Shavuot is the festival when the Book of Ruth is read. Ruth, a Moabite, pledges loyalty to her mother-in-law Naomi and joins the Jewish people.  Although Judaism does not encourage proselytism, it does accept bona fide converts. Here is the story by Ronnie Perelis  in HaSefaradi of two converts in the history of Sephardi Jewry: 

The 12th-century Andalusian-Egyptian polymath, Maimonides received a query from a convert named Obadiya who felt that because he could not trace his lineage back to the forefathers of the Jewish people he could not invoke their names in his prayers. We know a little about this intrepid religious searcher from documents uncovered in the Cairo Geniza.

 Maimonides tells Obadiya the convert that Abraham, Isaac and Jacob are his fathers because he follows their teachings. Obadiya left his family and home behind in search of religious truth just like Abraham who left behind all that was familiar to follow God’s voice. Maimonides identifies the convert’s commitment to the right ideals and sacrifice on behalf of those ideals as the mark of inclusion in the group. By discounting the power of blood, Maimonides welcomes this outsider in:

 He writes:
 שֶׁנִּכְנַסְתָּ תַּחַת כַּנְפֵי הַשְּׁכִינָה וְנִלְוֵיתָ עַל ייי אֵין כָּאן הֶפְרֵשׂ בֵּינֵינוּ וּבֵינְךָ, וְכָל הַנָּסִים שֶׁנַּעֲשׂוּ כְּאִלּוּ לָנוּ וּלְךָ נַעֲשׂוּ. הֲרֵי הוּא אוֹמֵר בִּישַׁעְיָהוּ [נ:ו] וְאַל־יֹאמַ֣ר בֶּן־הַנֵּכָ֗ר הַנִּלְוָ֤ה אֶל־יְהוָה֙ לֵאמֹ֔ר הַבְדֵּ֧ל יַבְדִּילַ֛נִי יְהוָ֖ה מֵעַ֣ל עַמּ֑וֹ אֵין שָׁם הֶפְרֵשׁ כְּלָל בֵּינֵינוּ וּבֵינֶיךָ לְכֹל דָּבָר. וּוַדַּאי יֵשׁ לְךְ לְבָרֵךְ ‘אֲשֶׁר בָּחַר בָּנוּ’ וַ’אֲשֶׁר נָתַן לָנוּ’ וַ’אֲשֶׁר הִבְדִּלֵנוּ,’ שֶׁכְּבָר בָּחַר בְּךָ הַקָּדוֹשׁ בָּרוּךְ הוּא, וְהִבְדִּלְךָ מִן הָאֻמּוֹת, וְנָתַן לְךָ הַתּוֹרָה.
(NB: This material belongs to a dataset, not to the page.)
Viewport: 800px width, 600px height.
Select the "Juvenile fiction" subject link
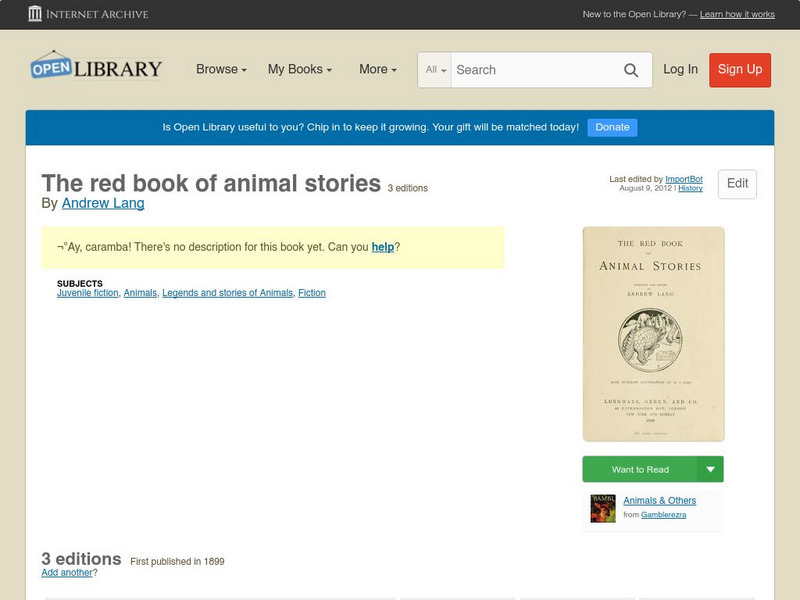point(88,294)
 Because since you have come under the wings of the Divine Presence and confessed the Lord, no difference exists between you and us, and all miracles done to us have been done as it were to us and to you. Thus is said in the Book of Isaiah, “Neither let the son of the stranger, that has joined himself to the Lord, speak, saying, ‘The Lord has utterly separated me from His people’” (Is. 56:3). There is no difference whatever between you and us. You shall certainly say the blessing, “Who has chosen us,” “Who has given us,” and “Who has separated us”: for the Creator, may He be extolled, has indeed chosen you and separated you from the nations and given you the Tora.
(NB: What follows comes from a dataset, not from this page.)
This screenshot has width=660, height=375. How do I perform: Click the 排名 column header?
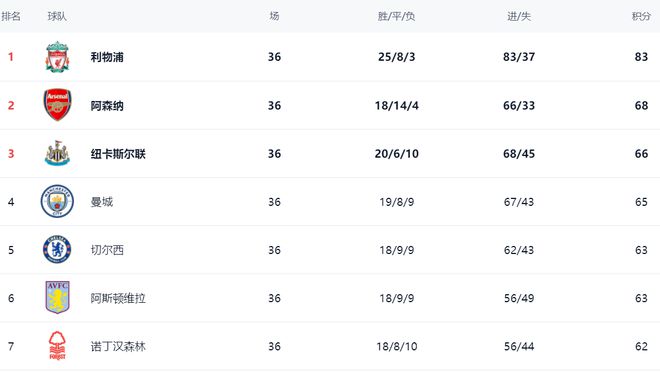(x=11, y=16)
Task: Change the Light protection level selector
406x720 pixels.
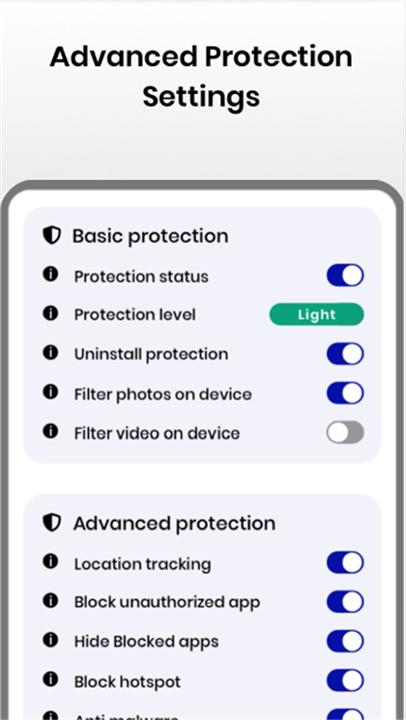Action: [316, 315]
 Belief in the One God, sacrifice, and commitment to Divine Law is what secures Obadiya the convert’s place within his new community. His foreignness, his gentile blood, is no longer relevant because he has embraced the ideals of his new community and thus has forged his place within their fold. Maimonides is unable to provide a robust family network for this foreigner but he can assure him a spiritual space among his religious brethren. How can it be that I—who descend from such vicious Jew-haters have a place beneath the wings of the Divine Presence?

In the early modern period we find another example of an outsider, tormented by the weight of his foreign blood, with all that it conjures up in the racially charged Atlantic world of the 17th century. Manuel Cardoso de Macedo was born into a well-to-do Old Christian 5 family in the Azores and through a surprising series of religious transformations—he first embraces Calvinism while living in England and then discovers Judaism during his time in the prisons of the Lisbon Inquisition—he found his way to the Jewish community of Amsterdam where after a formal conversion he lived out the rest of his life as a devout Jew.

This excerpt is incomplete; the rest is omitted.